__THE REQUEST__: In the listing, edit the lines between the line containing "Viewport: 1413px width, 1039px" and the line containing "tap(659, 271)", inclusive, so that "puzzle piece" becomes "jigsaw" and nothing else changes. Return only those lines.

__INPUT FOR THIS TASK__:
* START *

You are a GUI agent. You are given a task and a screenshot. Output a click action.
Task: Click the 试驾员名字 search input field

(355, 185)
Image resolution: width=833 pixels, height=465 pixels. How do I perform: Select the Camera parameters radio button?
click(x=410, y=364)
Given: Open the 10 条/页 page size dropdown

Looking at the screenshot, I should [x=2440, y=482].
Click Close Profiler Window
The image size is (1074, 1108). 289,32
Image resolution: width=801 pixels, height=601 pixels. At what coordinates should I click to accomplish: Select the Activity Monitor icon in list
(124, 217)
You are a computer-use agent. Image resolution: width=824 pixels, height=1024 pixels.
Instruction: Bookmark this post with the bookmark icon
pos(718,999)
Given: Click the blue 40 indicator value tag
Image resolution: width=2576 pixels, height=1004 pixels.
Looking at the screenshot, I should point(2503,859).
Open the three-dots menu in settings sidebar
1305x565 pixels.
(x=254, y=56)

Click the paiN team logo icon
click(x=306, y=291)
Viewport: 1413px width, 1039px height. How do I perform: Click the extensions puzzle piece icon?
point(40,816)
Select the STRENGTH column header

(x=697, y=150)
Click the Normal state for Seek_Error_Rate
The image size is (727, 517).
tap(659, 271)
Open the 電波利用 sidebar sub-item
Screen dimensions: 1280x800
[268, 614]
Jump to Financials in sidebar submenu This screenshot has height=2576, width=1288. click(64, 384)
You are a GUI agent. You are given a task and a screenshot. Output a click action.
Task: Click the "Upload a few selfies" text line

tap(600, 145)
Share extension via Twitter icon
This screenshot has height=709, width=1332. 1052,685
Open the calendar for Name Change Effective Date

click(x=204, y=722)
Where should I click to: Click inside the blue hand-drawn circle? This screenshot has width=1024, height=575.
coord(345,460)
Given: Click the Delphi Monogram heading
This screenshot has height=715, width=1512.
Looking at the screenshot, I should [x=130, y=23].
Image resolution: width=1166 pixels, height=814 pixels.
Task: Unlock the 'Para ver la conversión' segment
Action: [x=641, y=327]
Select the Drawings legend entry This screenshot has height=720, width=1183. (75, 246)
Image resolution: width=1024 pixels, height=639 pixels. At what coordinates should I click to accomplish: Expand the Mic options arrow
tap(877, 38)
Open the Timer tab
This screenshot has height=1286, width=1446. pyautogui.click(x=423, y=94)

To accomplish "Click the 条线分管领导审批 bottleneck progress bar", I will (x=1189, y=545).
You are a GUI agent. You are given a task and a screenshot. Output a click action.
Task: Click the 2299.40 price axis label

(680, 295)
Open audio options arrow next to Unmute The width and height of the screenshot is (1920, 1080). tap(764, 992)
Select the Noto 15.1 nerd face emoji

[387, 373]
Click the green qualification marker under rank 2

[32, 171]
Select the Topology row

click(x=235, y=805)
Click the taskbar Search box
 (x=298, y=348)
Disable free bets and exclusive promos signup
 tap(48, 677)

* END *

__THE COMPLETED TASK__:
Viewport: 1413px width, 1039px height. How do I perform: Click the extensions jigsaw icon?
point(40,816)
Select the STRENGTH column header

(x=697, y=150)
Click the Normal state for Seek_Error_Rate
The image size is (727, 517).
tap(659, 271)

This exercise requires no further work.